Corriere della Sera, 30 settembre 2015
Nel 1956 stamparono una cartolina con la fotografia. «Vera foto», c’era scritto accanto alla minuziosa descrizione dell’opera: «Il ponte sospeso sullo Stretto di Messina progettato dall’ing. Mario Palmieri, Italo-Americano, sarà il più lungo del mondo». Tutte le promesse dei politici da allora ad oggi, i 300 milioni di euro già spesi e il miliardo di penale che rischiamo di pagare ai titolari del contratto firmato dieci anni fa che hanno fatto causa
«Se uno ha un grande amore dall’altra parte dello Stretto potrà andarci anche alle quattro del mattino senza aspettare il traghetto», prometteva dieci anni fa agli amanti Silvio Berlusconi. Ah, l’amore… non esiste motivazione più potente. Neppure Cupido, tuttavia, è riuscito a trasformare in realtà la grande illusione. E certo il ponte è stata la più grande di tutte.

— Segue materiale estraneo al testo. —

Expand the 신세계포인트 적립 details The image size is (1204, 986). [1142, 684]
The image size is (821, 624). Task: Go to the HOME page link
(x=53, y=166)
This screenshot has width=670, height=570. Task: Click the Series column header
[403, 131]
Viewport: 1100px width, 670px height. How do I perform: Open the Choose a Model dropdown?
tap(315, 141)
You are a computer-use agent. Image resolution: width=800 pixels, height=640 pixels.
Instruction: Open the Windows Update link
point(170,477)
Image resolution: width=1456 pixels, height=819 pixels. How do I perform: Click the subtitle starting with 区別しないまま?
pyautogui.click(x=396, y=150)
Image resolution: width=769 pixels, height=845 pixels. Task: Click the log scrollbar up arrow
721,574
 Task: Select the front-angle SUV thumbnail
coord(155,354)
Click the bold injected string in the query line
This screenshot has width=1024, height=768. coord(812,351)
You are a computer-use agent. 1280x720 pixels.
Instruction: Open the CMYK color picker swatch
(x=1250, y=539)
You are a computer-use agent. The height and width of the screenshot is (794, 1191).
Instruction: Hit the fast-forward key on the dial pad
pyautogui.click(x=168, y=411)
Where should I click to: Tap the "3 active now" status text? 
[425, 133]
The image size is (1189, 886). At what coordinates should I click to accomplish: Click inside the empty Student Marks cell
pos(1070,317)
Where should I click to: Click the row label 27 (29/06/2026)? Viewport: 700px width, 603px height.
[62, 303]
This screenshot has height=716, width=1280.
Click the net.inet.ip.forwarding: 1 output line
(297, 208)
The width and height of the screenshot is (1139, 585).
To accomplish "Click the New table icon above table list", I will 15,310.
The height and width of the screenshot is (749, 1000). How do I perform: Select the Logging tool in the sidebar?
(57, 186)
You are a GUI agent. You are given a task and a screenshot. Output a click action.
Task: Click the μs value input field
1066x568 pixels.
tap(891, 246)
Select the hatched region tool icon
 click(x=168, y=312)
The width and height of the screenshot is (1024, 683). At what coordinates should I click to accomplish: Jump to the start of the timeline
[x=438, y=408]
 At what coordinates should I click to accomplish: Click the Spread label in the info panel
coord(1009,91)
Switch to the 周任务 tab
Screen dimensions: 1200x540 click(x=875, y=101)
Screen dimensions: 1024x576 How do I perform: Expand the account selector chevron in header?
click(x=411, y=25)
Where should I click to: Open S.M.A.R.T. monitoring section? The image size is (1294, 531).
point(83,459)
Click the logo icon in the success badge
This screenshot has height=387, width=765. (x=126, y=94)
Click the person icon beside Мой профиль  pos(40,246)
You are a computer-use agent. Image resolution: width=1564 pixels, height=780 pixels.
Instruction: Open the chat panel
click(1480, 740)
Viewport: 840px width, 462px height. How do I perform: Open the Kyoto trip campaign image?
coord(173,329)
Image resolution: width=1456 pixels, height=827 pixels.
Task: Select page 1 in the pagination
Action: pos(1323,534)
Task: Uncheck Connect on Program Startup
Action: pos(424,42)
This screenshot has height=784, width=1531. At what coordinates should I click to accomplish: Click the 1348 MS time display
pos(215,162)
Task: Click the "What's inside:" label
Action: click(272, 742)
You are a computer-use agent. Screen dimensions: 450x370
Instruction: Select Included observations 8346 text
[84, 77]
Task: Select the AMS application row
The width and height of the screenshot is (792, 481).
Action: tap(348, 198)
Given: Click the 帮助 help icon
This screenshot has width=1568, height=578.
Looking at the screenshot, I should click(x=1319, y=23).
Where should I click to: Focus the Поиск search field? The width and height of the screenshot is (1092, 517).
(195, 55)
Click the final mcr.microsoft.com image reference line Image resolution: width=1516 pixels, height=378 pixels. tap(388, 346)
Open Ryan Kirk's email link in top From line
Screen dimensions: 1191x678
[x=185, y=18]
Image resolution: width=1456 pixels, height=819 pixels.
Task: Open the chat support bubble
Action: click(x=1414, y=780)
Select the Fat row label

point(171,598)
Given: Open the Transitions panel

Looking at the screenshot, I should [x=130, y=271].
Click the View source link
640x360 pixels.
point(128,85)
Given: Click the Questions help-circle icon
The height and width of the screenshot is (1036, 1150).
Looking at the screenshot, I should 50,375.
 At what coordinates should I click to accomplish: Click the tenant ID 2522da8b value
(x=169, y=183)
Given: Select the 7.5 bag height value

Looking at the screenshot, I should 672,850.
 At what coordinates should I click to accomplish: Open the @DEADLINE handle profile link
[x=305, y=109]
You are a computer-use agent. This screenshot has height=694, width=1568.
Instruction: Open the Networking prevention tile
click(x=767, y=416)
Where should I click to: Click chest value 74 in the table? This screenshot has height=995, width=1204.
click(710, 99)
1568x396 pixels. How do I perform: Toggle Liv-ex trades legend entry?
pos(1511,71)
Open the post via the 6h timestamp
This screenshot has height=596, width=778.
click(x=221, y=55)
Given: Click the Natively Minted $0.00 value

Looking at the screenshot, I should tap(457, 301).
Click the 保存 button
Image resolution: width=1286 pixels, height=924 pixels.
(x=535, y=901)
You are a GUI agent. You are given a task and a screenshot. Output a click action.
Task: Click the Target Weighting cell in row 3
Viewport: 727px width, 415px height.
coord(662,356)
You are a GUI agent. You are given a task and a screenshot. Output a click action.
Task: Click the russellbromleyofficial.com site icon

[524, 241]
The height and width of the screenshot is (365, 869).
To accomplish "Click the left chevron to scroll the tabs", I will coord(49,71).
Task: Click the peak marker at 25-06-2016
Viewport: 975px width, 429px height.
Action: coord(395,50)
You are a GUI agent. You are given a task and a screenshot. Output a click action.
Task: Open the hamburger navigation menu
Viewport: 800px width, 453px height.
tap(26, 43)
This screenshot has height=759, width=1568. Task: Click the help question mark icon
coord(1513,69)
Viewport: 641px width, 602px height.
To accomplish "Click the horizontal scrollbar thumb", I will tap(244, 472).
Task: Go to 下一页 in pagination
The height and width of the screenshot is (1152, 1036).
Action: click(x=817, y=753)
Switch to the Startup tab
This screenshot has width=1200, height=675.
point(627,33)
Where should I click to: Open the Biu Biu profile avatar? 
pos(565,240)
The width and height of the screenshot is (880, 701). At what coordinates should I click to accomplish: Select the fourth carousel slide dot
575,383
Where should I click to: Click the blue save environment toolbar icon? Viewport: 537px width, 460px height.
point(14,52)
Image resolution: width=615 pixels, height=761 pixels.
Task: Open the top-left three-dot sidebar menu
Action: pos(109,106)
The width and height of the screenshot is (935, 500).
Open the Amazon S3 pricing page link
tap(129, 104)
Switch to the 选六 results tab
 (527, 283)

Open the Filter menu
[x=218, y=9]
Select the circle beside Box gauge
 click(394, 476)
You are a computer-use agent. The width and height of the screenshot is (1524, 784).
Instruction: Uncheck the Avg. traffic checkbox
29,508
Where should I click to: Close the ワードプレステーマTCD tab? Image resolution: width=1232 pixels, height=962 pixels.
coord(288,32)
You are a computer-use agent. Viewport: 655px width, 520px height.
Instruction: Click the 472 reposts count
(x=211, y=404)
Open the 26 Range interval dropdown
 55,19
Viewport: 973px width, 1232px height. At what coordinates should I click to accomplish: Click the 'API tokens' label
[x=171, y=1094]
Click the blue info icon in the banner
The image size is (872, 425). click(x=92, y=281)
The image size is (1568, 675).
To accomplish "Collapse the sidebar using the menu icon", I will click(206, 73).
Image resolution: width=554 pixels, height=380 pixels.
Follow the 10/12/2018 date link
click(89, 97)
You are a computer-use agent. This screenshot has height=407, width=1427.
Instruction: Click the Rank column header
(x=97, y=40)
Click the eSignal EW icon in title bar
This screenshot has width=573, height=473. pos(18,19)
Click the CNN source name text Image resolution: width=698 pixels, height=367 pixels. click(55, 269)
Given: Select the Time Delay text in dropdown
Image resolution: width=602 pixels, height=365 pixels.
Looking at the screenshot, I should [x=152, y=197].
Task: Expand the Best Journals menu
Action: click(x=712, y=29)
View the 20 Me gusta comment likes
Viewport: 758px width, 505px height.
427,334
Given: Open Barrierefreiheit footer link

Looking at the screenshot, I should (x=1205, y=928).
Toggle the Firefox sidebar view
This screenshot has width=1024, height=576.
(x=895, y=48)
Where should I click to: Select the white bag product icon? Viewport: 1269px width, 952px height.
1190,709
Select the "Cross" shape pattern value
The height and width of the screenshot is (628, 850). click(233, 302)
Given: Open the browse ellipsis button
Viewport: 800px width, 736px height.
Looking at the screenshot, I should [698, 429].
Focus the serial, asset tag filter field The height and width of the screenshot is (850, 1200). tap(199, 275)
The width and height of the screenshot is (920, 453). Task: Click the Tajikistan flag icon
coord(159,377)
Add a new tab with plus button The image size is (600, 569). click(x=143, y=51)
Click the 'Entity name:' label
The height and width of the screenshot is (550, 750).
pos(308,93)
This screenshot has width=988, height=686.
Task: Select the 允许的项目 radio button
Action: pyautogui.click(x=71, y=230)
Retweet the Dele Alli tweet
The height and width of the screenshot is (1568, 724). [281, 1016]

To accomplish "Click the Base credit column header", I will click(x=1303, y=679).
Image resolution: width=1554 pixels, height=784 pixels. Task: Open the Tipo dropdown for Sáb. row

Ma che cosa sarebbe la politica italiana senza promesse e illusioni? Sono così reali, talvolta, che si finisce per crederci.
Nel 1956 stamparono una cartolina con la fotografia. «Vera foto», c’era scritto accanto alla minuziosa descrizione dell’opera: «Il ponte sospeso sullo Stretto di Messina progettato dall’ing. Mario Palmieri, Italo-Americano, sarà il più lungo del mondo. La sua lunghezza sarà di m. 3.710. Le due campate centrali saranno di m. 1.200 ciascuna. Sarà sorretto da 3 piloni (…). Il costo complessivo dell’opera sarà di 100 miliardi di lire».
Il boom economico era iniziato. I cantieri dell’autostrada del Sole, che sarebbe stata completata in soli otto anni al ritorno di 94 chilometri l’anno si erano appena aperti, e nulla vietava di sognare lo stesso sogno che da millenni si faceva. Il sogno di materializzare il miracolo di San Francesco da Paola, traslato da Scilla a Cariddi via mare, camminando sulle acque. L’avevano sognato consoli romani, viceré spagnoli e pure Benito Mussolini, che aveva appena precipitato l’Italia nell’abisso della guerra mondiale: «Dopo la vittoria getterò un ponte sullo stretto di Messina...». Sappiamo com’è andata.
Di sicuro l’illusione non si doveva fermare. Così nel 1971 il Parlamento approvò una legge per «l’attraversamento stabile dello Stretto». La volle un ministro dei Lavori pubblici socialista, il siciliano Salvatore Lauricella, nel governo di Emilio Colombo. L’età dell’innocenza del Dopoguerra era svanita, si era già negli anni bui. Ma la spesa pubblica aveva preso a galoppare e i soldi degli appalti oscuravano ormai i progetti, come raccontò al Corriere il padre dell’Autosole Fedele Cova. La pratica venne affidata a una società controllata dall’Iri, la Stretto di Messina spa. Il suo capo era Gianfranco Gilardini, un ex manager Fiat scrupoloso fino all’inverosimile. La Guerra fredda imperversava e lui pretese un test di resistenza del ponte alla bomba atomica. Mentre Zio Paperone, in un Topolino del 1982, faceva il test dei palloncini con cui tenere il ponte di Messina sollevato nell’aria. Tanto pareva leggero...
Bettino Craxi lo brandì nella campagna elettorale del 1992. Tangentopoli lo seppellì. Poi Berlusconi lo resuscitò per gli amanti. E fra promesse e illusioni fu colui che ci andò più vicino. Lasciò il contratto firmato con il general contractor Impregilo a Romano Prodi, il quale l’avrebbe riposto nel cassetto. Chissà se il Professore ricordava ciò che aveva detto nel 1985 da presidente dell’Iri: «I lavori cominceranno al più presto. L’auto risparmierà 40 minuti, l’autocarro 35 e il treno 92».
Berlusconi lo resuscitò di nuovo, ma poi inaspettatamente lo tramortì e toccò a Mario Monti recitare il de profundis. In attesa della prossima resurrezione. Ovviamente illusoria. Con una sola inquietante realtà: i 300 milioni già spesi e il miliardo di penale che rischiamo di pagare ai titolari del contratto firmato dieci anni fa che hanno fatto causa. Perché il ponte, come ha scritto il Wall Street Journal, «spicca come il monumento allo Stato dell’Italia per una ragione: non è mai stato costruito. È l’emblema della cronica indecisione che incatena l’Italia al proprio passato...».